== Exercise brief ==
Take the records below and set down exactly the lines from the one with "Given: Click the" to the one with "You are a computer-use agent.", ends included; do not copy the pictures.

== Material shown ==
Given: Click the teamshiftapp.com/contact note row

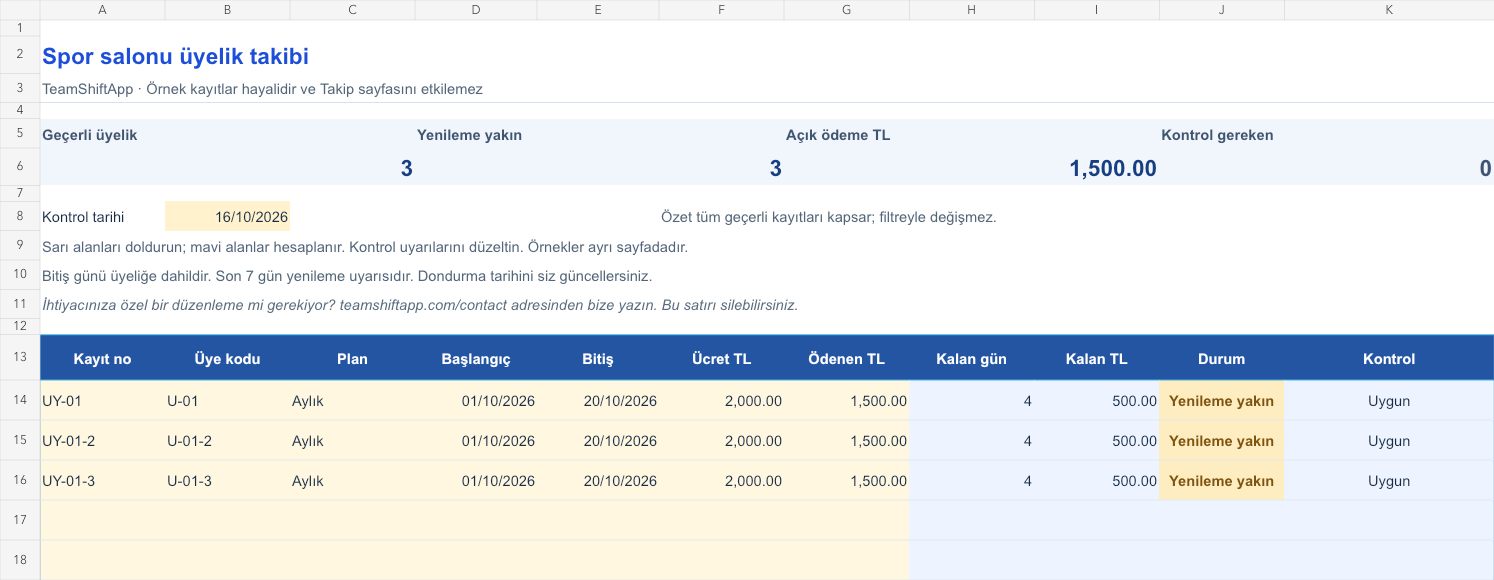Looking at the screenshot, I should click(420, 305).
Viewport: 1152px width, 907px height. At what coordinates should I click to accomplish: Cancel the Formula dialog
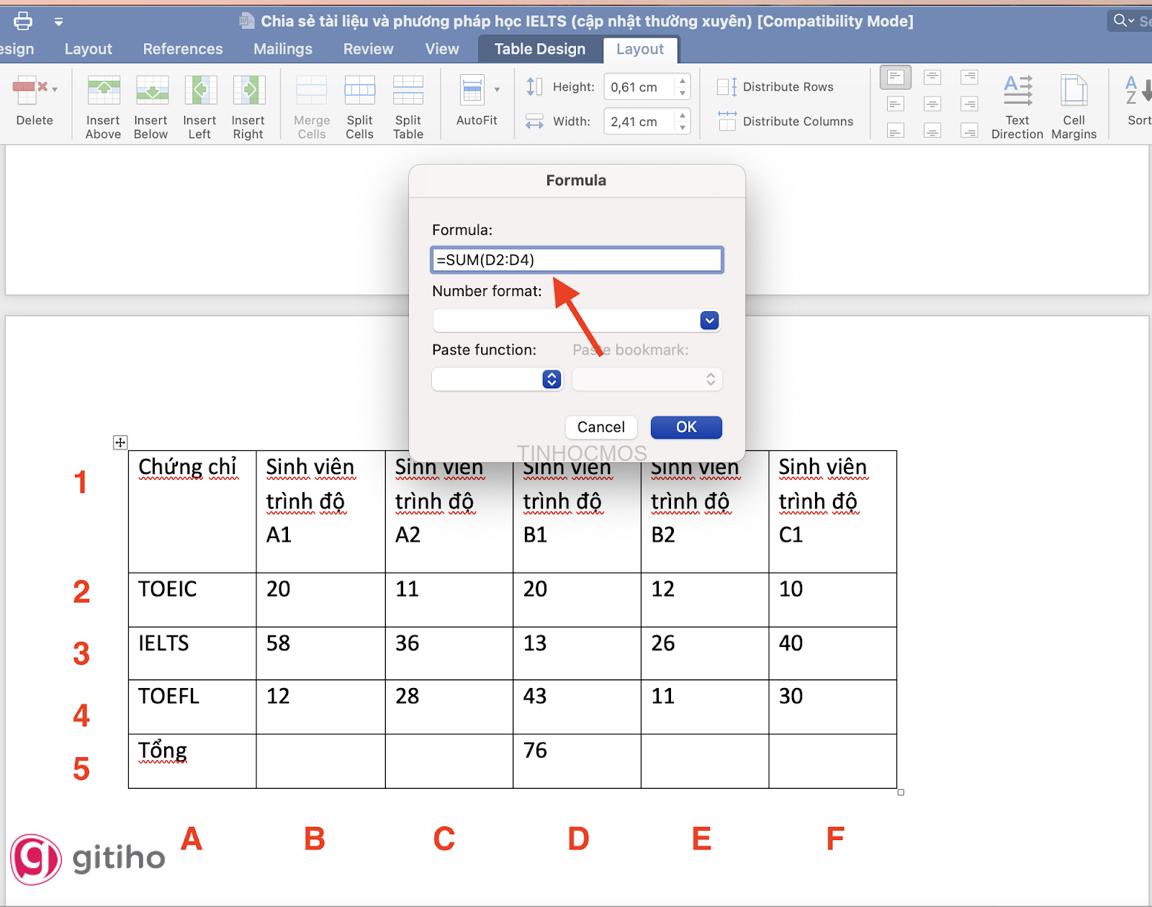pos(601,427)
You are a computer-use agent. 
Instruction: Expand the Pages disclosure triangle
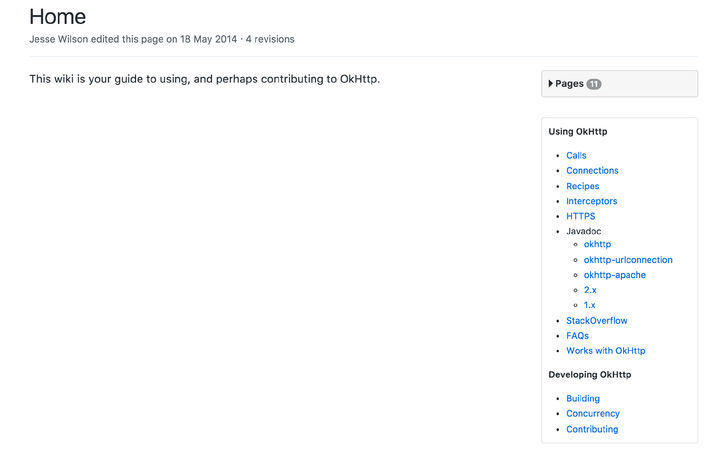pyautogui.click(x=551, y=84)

==

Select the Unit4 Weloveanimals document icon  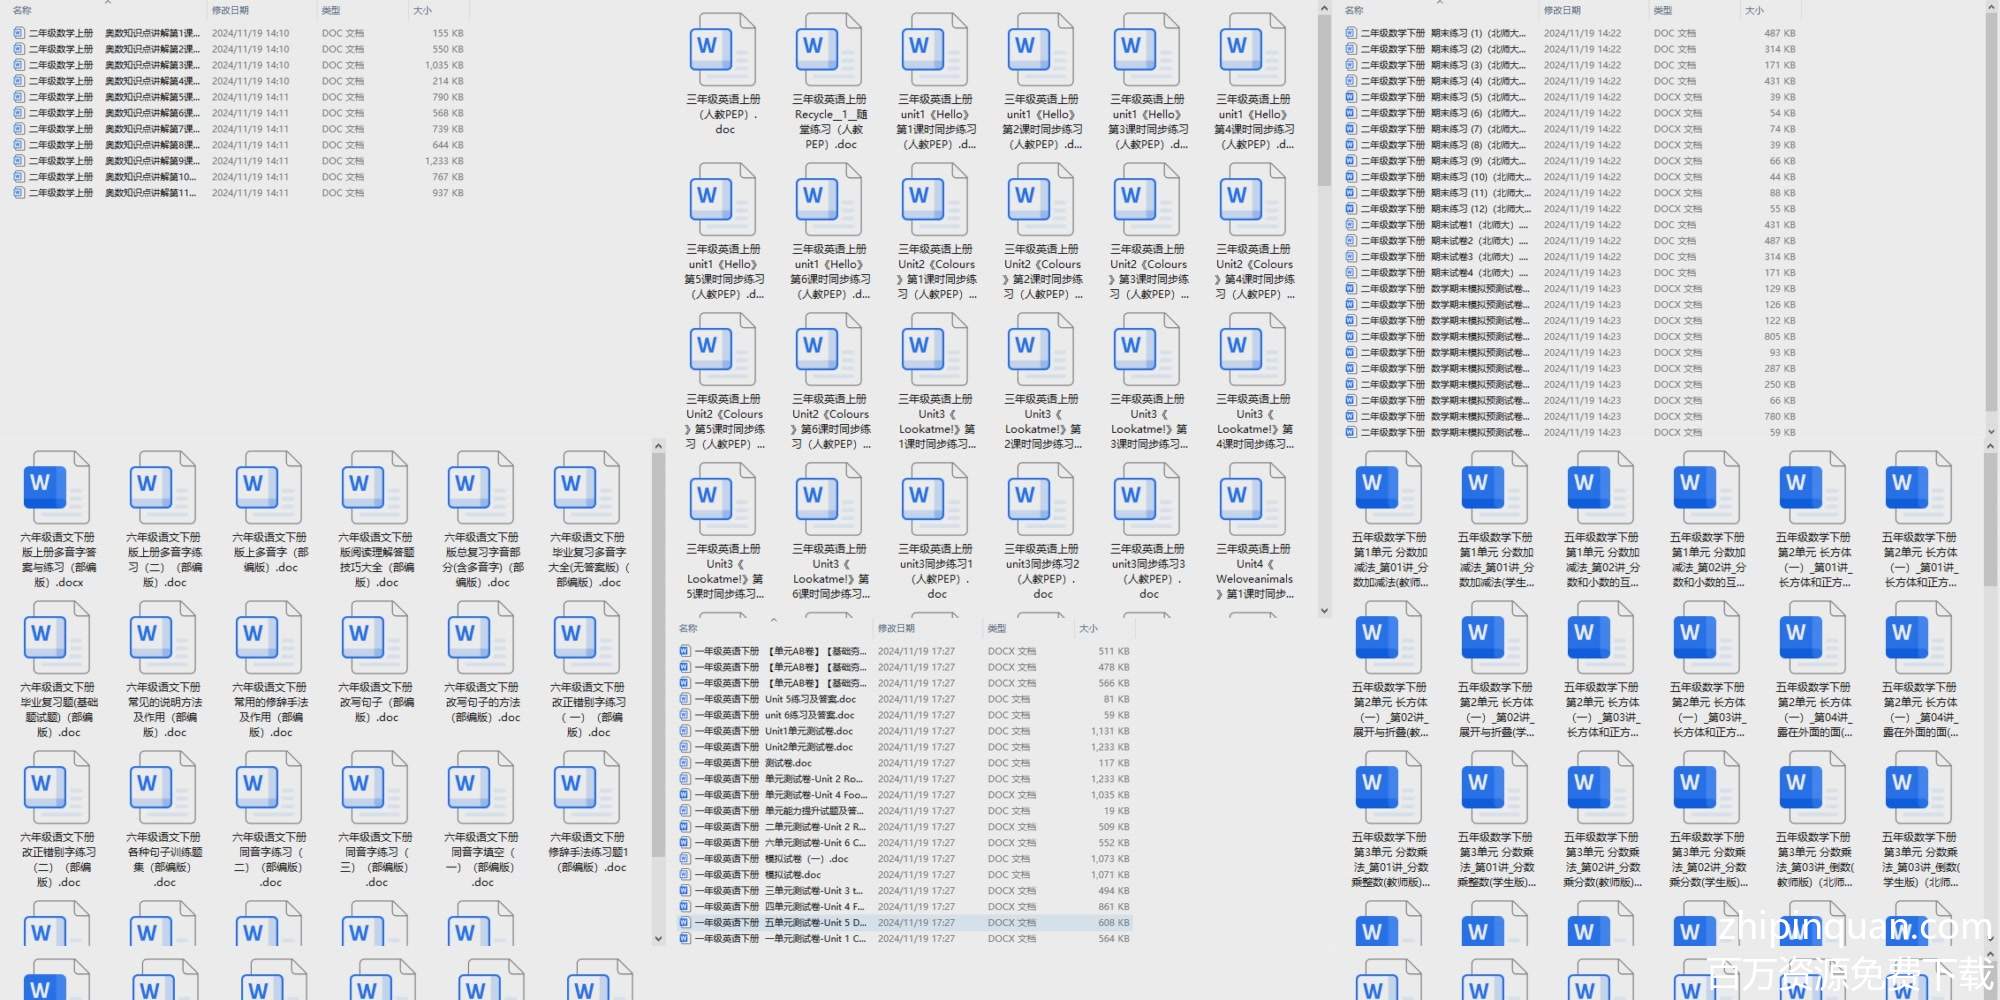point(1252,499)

== Solution to the problem ==
Given: Click the teamshiftapp.com/contact note row

Looking at the screenshot, I should click(420, 305).
Viewport: 1152px width, 907px height. At what coordinates should I click to accomplish: Cancel the Formula dialog
pos(601,427)
You are a computer-use agent. 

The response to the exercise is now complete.